1. The pace of reserve accumulation slowed in Q3, rising 0.9% of $95 bln from Q2, when officials reserves rose 3.9% or $380 bln. In Q1 the value of reserves rose 4.8% or $442 bln. From the end of Q3 2010, reserves rose $1.185 trillion and as of the end of Q3 11 stood at $10.176 trillion.
2. Of that $10.176 trillion in reserves, the allocation of $5.446 bln is known in aggregate at the end of Q3, which represents a 0.4% decline. The dollar holdings rose $62 bln among the allocated reserves, while there was an outright decline in the value of the holdings of the other currencies, with the euro’s value falling $58 bln, sterling value declining $15 bln, the yen’s value slipping $4 bln and the Swiss franc’s value easing $500 mln. The “other” category, which includes the Canadian and Australian dollar, fell $6.5 bln in value.
3. This results in the rise in the dollar’s share of allocated reserves to 61.7% from 60.3% in Q2. The euro’s share of reserves slipped to 25.7% from 26.7%. Sterling’s share eased to 3.9% from 4.1%. The yen’s share and 4.8% from 4.9%.
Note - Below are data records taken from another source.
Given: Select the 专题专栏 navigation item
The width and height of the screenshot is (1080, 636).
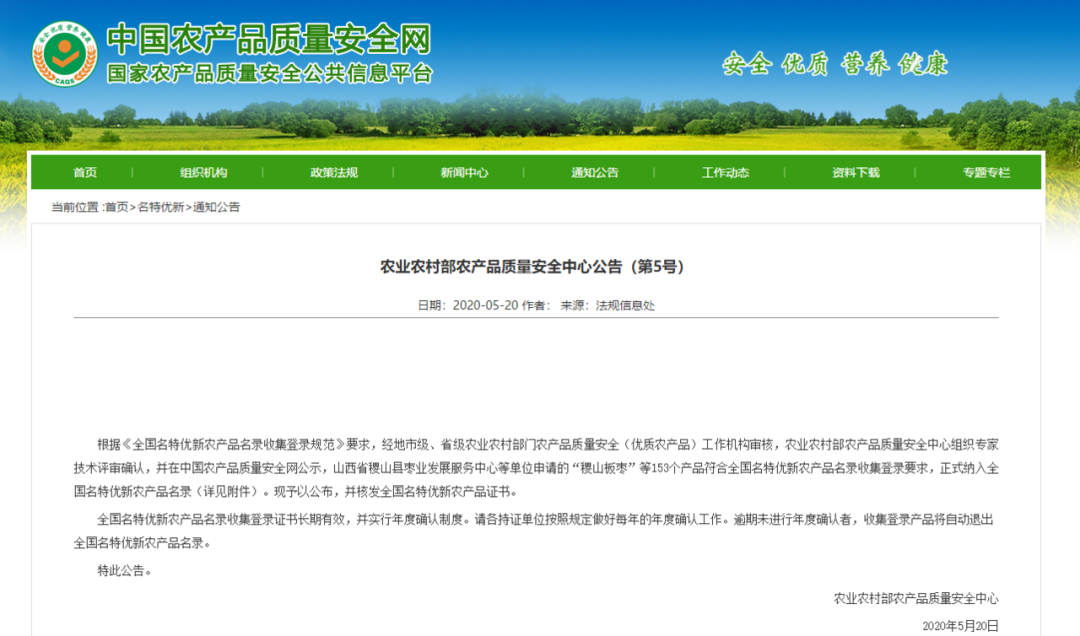Looking at the screenshot, I should [986, 172].
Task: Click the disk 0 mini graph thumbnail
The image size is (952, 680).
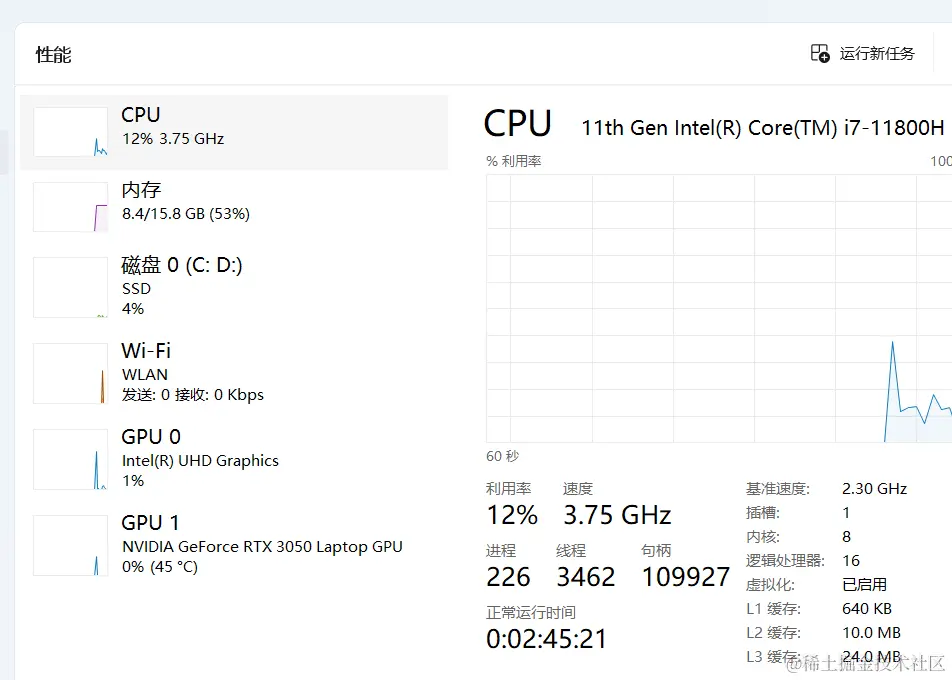Action: coord(70,288)
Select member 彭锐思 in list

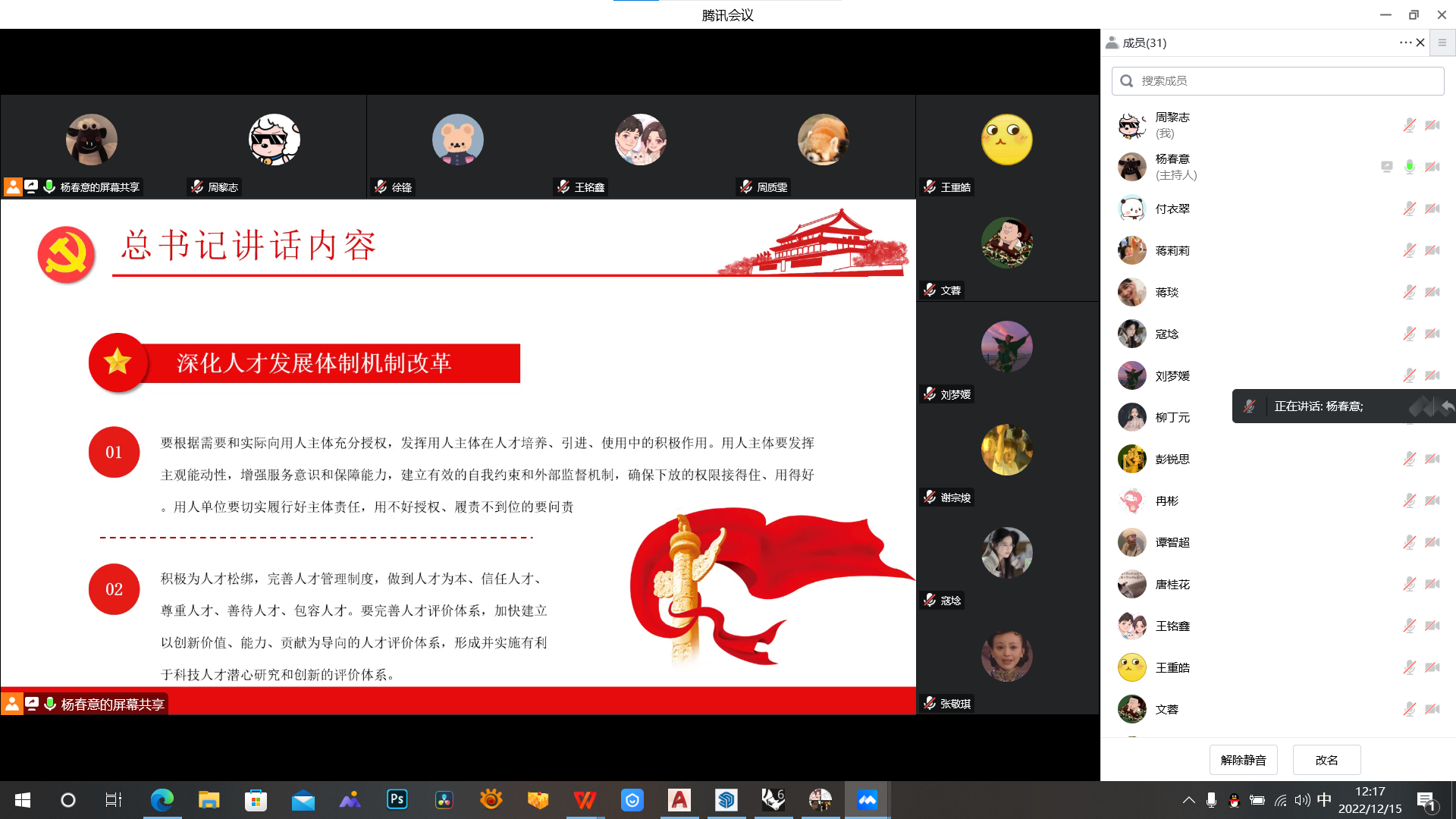coord(1172,459)
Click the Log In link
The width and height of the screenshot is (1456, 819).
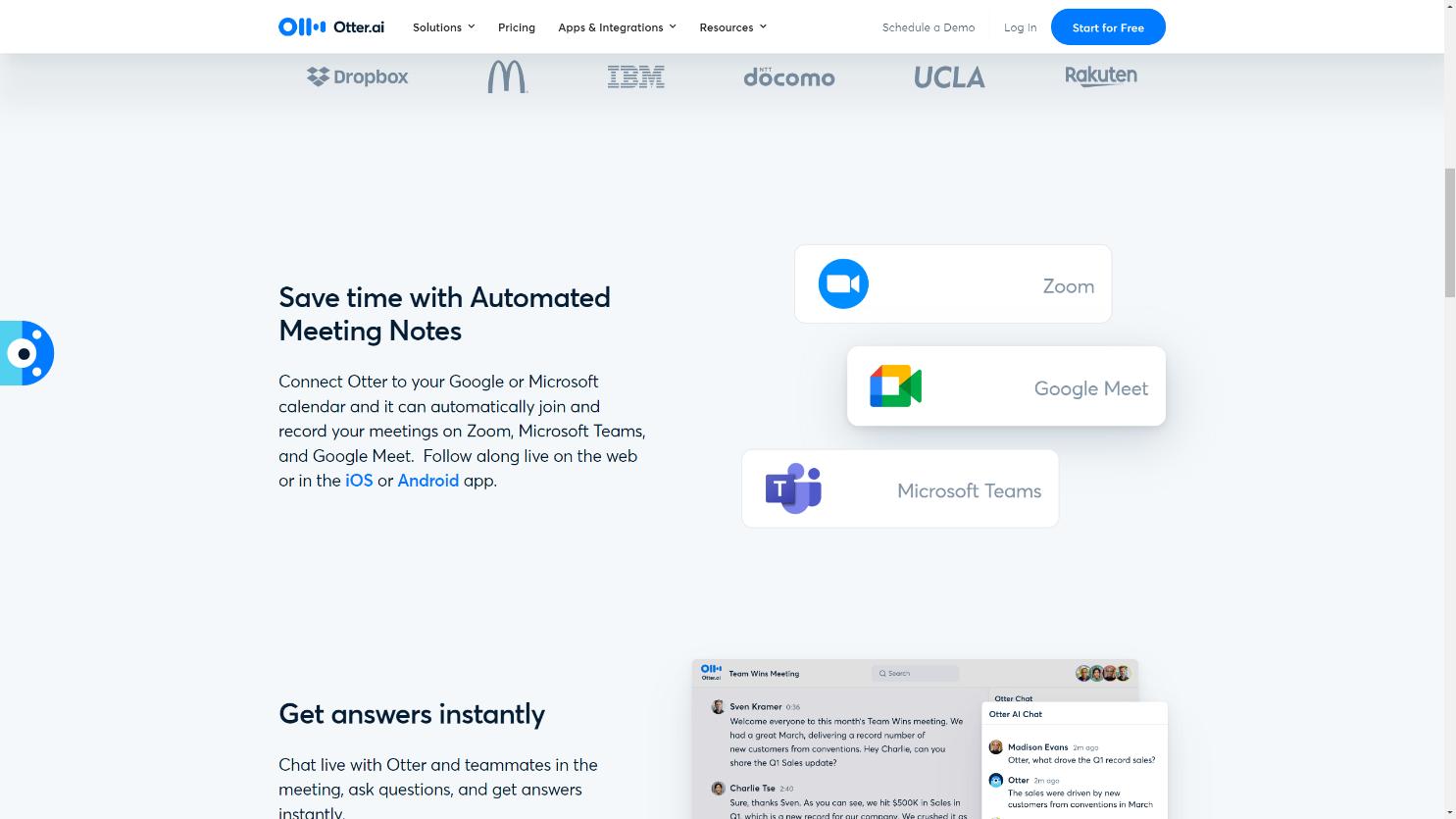pyautogui.click(x=1020, y=27)
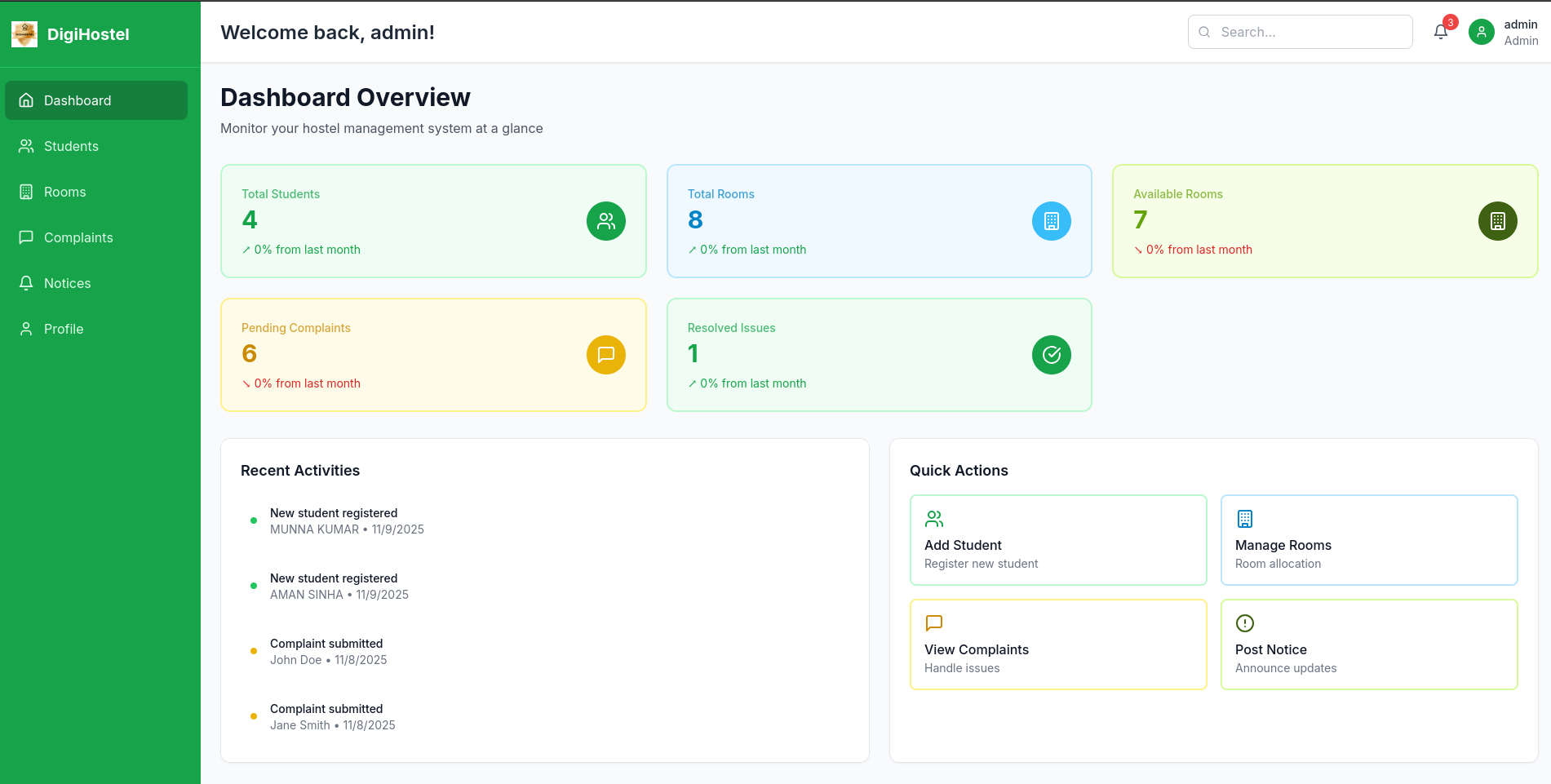
Task: Click the notifications bell showing 3 alerts
Action: pyautogui.click(x=1440, y=31)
4. Reserves can shift because of conscious decisions to change the allocation such as in diversification or intervention. Reserves can only shift passively solely because of swings in relative foreign exchange prices. Over the course of Q3 the US dollar appreciated against the European complex, with the euro and Swiss franc falling about 3.2% and sterling slipping 0.25%. This may help explain part of the decline in value of the euro and franc holdings. It does not explain sterling’s decline in value. The yen appreciated 0.2% and the value of yen reserves declined. The Australian dollar appreciated 5.6% and the Canadian dollar by 2.8%, which makes the decline in the value of those reserve holdings somewhat more notable.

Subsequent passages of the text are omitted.